Try it: Among the lines below, restate word for word only those from the line with "group (187, 1288)" through the line with "Перевезення хворих за кордон (552, 2521)", with both end lines kept.
Top of The data
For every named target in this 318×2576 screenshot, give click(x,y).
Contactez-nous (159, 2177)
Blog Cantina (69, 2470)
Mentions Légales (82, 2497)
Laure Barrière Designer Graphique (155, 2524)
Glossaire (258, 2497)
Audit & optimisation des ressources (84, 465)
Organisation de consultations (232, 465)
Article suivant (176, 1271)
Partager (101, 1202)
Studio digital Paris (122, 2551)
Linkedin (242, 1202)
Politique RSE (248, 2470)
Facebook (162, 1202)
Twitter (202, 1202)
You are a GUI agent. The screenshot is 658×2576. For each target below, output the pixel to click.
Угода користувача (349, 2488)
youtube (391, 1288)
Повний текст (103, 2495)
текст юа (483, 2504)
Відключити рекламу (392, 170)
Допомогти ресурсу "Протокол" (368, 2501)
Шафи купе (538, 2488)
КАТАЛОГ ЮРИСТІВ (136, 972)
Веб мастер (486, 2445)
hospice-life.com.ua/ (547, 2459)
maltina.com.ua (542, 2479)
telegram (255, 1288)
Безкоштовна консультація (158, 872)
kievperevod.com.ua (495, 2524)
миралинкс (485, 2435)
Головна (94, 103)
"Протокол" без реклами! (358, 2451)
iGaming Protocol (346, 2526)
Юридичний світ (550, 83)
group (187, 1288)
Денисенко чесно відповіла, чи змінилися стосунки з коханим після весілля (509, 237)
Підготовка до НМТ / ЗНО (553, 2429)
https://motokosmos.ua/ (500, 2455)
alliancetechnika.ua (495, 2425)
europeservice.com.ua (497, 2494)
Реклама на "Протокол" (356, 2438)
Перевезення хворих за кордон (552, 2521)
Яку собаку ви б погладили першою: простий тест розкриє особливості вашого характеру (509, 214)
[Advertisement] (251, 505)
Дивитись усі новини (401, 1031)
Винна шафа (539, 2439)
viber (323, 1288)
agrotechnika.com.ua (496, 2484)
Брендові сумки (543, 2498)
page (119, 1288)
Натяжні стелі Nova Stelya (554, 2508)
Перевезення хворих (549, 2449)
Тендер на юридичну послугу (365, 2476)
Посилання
Bottom of The data
Exercise answer:
group (187, 1288)
Денисенко чесно відповіла, чи змінилися стосунки з коханим після весілля (509, 237)
Підготовка до НМТ / ЗНО (553, 2429)
https://motokosmos.ua/ (500, 2455)
alliancetechnika.ua (495, 2425)
europeservice.com.ua (497, 2494)
Реклама на "Протокол" (356, 2438)
Перевезення хворих за кордон (552, 2521)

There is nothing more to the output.